In: Accounting
Dorsey Company manufactures three products from a common input in a joint processing operation. Joint processing costs up to the split-off point total $350,000 per quarter. For financial reporting purposes, the company allocates these costs to the joint products on the basis of their relative sales value at the split-off point. Unit selling prices and total output at the split-off point are as follows:
| Product | Selling Price | Quarterly Output  | 
||||
| A | $ | 16 | per pound | 15,000 | pounds | |
| B | $ | 8 | per pound | 20,000 | pounds | |
| C | $ | 25 | per gallon | 4,000 | gallons | |
Each product can be processed further after the split-off point. Additional processing requires no special facilities.

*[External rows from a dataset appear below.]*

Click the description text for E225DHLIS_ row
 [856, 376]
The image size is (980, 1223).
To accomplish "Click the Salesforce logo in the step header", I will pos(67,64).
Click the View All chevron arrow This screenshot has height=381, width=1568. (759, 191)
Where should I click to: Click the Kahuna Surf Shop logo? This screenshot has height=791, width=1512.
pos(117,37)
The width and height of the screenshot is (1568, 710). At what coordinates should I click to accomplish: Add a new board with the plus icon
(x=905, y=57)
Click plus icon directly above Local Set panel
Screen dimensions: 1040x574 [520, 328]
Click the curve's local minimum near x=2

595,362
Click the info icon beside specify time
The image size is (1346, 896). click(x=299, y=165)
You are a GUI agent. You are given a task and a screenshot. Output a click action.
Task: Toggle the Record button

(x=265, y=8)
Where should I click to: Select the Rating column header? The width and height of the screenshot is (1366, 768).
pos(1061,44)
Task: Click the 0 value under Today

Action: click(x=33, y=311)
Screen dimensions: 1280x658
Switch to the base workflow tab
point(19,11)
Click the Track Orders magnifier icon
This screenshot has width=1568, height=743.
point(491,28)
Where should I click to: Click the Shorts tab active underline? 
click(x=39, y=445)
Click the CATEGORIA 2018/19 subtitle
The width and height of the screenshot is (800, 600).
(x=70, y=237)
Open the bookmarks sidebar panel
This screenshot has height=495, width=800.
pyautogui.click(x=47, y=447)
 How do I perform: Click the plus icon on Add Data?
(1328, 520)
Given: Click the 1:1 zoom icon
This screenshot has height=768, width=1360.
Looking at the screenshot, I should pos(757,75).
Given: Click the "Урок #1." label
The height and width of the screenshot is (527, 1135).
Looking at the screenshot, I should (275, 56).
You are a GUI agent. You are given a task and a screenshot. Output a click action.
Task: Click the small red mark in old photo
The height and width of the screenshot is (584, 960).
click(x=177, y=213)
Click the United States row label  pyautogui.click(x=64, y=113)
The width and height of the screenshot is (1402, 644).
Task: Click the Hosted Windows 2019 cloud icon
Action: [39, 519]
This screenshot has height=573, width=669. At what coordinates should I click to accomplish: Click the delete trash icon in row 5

The additional processing costs (per quarter) and unit selling prices after further processing are given below:
| Product | Additional Processing Costs  | 
Selling Price  | 
|||
| A | $ | 63,000 | $ | 20 | per pound | 
| B | $ | 80,000 | $ | 13 | per pound | 
| C | $ | 36,000 | $ | 32 | per gallon | 
Required:
1. What is the financial advantage (disadvantage) of further processing each of the three products beyond the split-off point?
2. Based on your analysis in requirement 1, which product or products should be sold at the split-off point and which product or products should be processed further?